我們都在朝著愛與理解中前進,幸福是必然的!

Your 3-Year-Old​: Hand-washi​ng 101

2012年08月07日
Hand-washing 101

Now that she has better dexterity, can follow a sequence of steps, and has an emerging interest in tidiness, your child is ready to take charge of hand-washing. In addition to cutting down on the number of things you need to do for her every day, it will also reduce the number of colds she contracts during busy days at preschool and the playground. Most preschoolers feel proud to take care of themselves this way.

Your 3-year-old now
If you were to stick your child's fingers under a microscope, you'd see a long and potentially scary record of where she's been all day. She may still be putting things indiscriminately into her mouth. If she's in preschool, she's sharing germs with all her classmates. Plus she may be using the bathroom by herself. All good reasons for making hand-washing part of her daily routine.

Insist that your child wash up before snacks and meals and after coming in from outside.
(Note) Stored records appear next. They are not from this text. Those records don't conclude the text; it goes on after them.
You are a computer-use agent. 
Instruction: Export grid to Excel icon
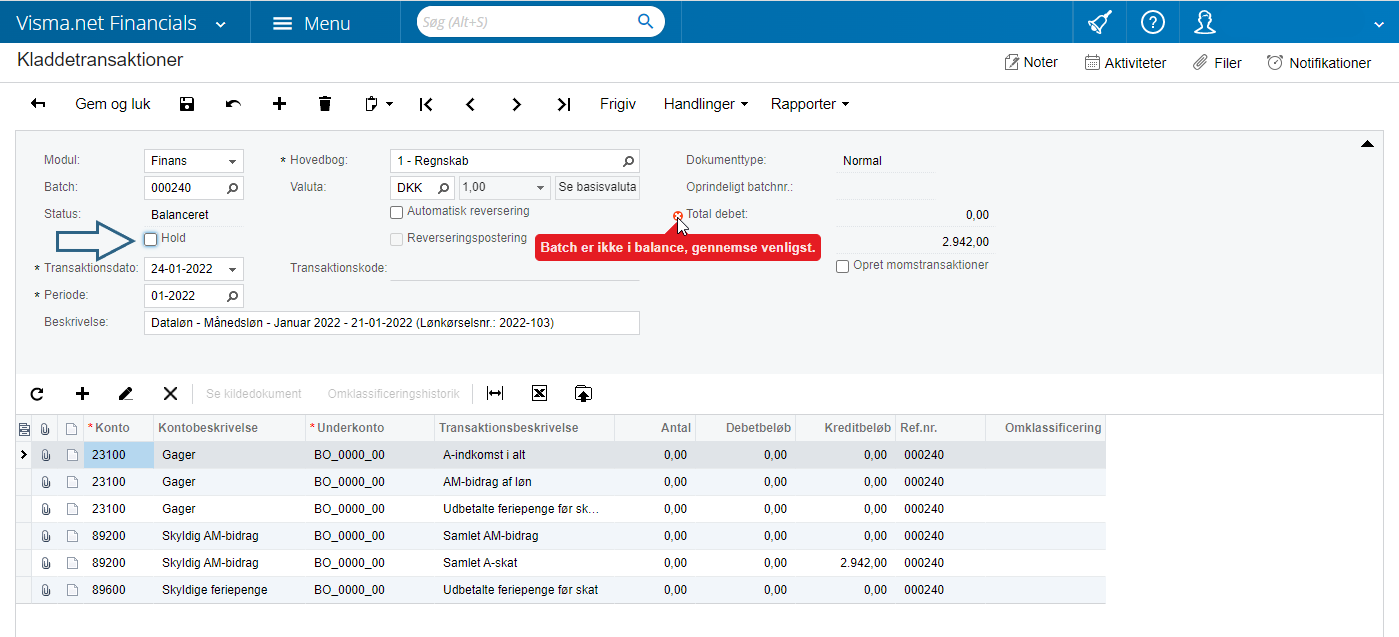(x=539, y=394)
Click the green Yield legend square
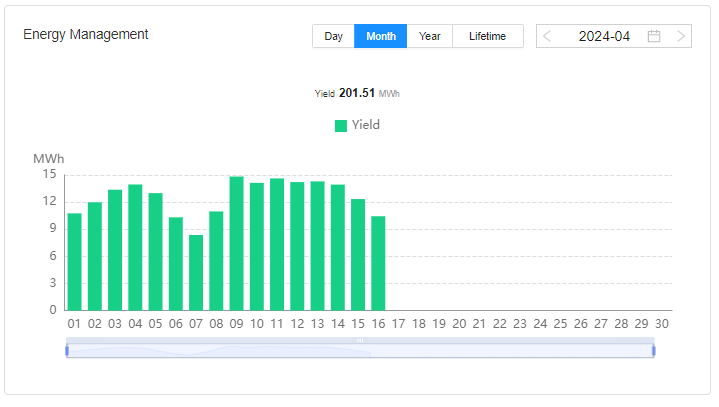The image size is (719, 407). tap(341, 126)
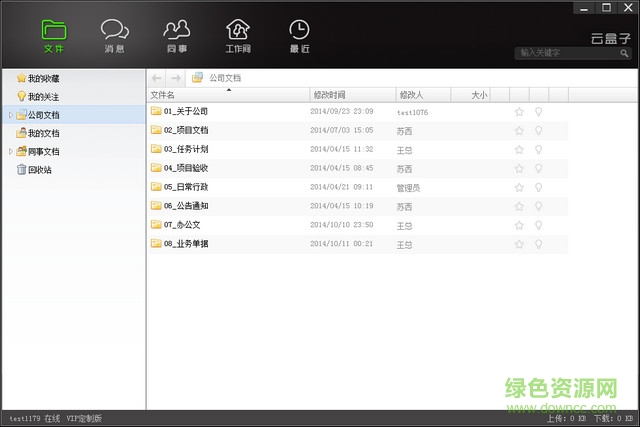Expand the 公司文档 tree node
Viewport: 640px width, 427px height.
(x=10, y=115)

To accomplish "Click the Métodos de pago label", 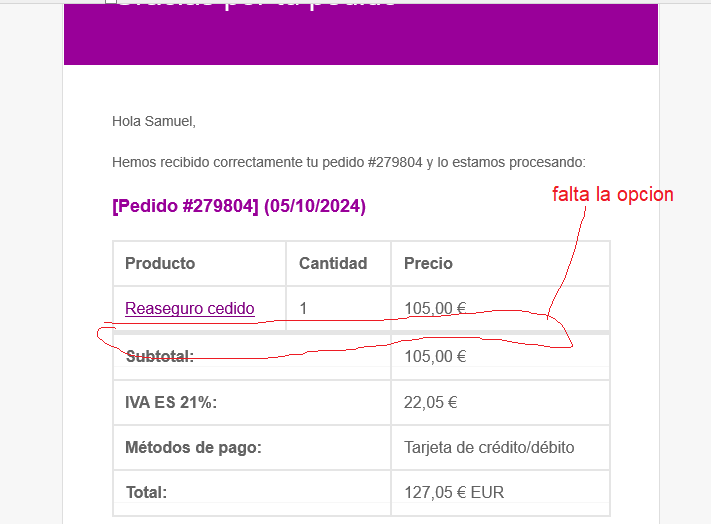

Keep a step stool near the sink so she can reach the faucet. Show her how to work the hot and cold taps. Demonstrate how to rub soap all over the top and underside of the hands, also getting between the fingers. Sing the ABCs while she lathers as an easy way to make sure she scrubs for at least 20 seconds. Teach her how to dry with a hand towel and thank her for replacing the towel when she's done.

Some kids respond to a simple rationale: Explain that there are invisible germs all over her hands and that it's important to make them disappear down the drain where they can't make her sick. For others, it works better to stress the pleasures of bubbles and water and to let them practice by washing up toys and dolls.

Your life now
Whether from pride or exasperation, sometimes parents inadvertently label their children: "You're so sassy." "Stop being stubborn." "Aren't you handsome?" "Sara's so shy." Whether negative or positive, labels can limit a child's horizons and sense of herself. (Think back to the labels you may have gotten from your own parents — were you the cute, ditzy one or the brainy "ugly duckling"?) Better to be specific about your child's attributes and accentuate the positive as well. Instead of telling someone your child is shy, for example, you could say, "Sam is reserved in new situations, but once he warms up he has a lot of fun." Rather than "You're so pretty," try, "Wow, did you pick out that pretty red dress all by yourself?"